Because, in this case, the missing tab is hiding something you could do with the application (rather than just concealing some more content) I might also have called this the “Hidden Functionality pattern.” Why you would want to hide some of your application’s functionality is a mystery to me.
This is obviously an implementation of the carousel design pattern (at least, I hope my diagram is obvious). The problem here is not with getting the user to do the right thing (even I figured out that I could click on the arrows on the right or left side of the item in the middle to move between all of the items in the carousel). Nor is the problem with with what’s in the middle: The items in the middle were obviously pictures of the company’s store.

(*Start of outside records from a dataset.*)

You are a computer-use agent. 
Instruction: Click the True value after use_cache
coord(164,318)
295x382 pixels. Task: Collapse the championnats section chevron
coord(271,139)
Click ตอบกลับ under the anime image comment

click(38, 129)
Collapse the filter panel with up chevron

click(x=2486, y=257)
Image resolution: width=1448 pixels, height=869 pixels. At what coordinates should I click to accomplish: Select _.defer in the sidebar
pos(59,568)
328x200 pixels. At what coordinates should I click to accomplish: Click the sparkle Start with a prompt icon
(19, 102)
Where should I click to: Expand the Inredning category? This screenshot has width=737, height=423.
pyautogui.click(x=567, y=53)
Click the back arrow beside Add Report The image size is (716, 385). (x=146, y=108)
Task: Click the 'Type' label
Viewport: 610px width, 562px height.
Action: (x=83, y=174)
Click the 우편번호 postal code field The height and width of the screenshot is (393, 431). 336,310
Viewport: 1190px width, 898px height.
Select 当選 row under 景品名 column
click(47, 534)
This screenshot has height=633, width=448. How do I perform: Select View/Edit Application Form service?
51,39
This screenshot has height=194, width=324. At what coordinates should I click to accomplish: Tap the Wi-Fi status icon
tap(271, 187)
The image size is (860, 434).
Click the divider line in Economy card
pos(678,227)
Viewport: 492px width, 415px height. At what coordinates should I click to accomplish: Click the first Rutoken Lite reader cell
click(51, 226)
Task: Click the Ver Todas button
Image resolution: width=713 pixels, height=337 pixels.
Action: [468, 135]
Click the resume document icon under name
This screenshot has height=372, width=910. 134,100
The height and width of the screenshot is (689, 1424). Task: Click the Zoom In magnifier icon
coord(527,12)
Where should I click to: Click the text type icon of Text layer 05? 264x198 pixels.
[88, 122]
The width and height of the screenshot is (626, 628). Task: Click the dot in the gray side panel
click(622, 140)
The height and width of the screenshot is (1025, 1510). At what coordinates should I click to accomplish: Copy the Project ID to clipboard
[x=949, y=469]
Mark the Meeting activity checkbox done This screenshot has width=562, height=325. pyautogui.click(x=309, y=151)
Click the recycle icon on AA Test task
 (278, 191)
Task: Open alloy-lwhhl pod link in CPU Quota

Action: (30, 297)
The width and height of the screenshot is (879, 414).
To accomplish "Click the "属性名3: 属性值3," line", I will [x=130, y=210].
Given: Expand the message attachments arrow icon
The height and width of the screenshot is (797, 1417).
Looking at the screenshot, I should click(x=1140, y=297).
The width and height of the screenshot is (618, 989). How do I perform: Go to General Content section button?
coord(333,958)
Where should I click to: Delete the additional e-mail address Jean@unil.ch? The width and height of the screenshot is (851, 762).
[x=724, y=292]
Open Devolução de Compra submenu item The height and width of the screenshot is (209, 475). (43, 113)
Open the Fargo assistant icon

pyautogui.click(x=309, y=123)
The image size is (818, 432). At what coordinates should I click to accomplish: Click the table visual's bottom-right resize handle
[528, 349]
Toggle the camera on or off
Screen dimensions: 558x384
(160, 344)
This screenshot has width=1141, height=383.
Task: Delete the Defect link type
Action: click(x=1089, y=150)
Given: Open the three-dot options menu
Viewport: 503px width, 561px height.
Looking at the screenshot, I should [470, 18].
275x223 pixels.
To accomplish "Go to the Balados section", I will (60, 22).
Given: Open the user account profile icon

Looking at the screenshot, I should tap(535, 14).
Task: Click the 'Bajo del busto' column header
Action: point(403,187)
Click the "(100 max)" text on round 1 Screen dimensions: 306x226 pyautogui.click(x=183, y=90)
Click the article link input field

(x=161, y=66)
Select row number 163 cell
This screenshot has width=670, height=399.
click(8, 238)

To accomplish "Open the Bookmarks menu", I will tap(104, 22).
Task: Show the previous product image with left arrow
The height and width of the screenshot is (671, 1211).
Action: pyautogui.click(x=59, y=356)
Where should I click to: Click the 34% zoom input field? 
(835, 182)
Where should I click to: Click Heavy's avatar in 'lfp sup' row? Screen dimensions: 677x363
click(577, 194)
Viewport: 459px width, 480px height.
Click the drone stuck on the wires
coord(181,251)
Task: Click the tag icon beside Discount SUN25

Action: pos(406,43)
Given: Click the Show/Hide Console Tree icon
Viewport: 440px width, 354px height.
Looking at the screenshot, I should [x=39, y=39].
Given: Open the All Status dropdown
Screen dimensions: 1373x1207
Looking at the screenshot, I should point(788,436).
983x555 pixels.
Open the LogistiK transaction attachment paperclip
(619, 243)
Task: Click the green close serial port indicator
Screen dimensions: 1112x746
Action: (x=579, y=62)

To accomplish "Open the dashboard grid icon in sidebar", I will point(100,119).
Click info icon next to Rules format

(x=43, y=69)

The problem here is the user’s expectations: What happens when the user moves through the items in the carousel or clicks on the item currently displayed in the carousel. There are two expectations that users have with the carousel design pattern:
In this case, the designer picked a third choice: Nothing happens as you move through the carousel (well, other than displaying another picture of the business). You can whack away on the picture in the middle until the cows come home…but nothing will happen. Since this is a mobile app, the developer has given up most of their screen’s real estate to something that does nothing for you. Or for them, for that matter.
So, the next time you find yourself fruitlessly banging on some UI without anything happening or, instead, getting some completely unexpected result, take a moment to look at the UI. Try to see what design pattern convinced you that what you were doing was going to work. Then figure out what the UI designer should have done. If you can do those two things then you, too, could be a UI designer.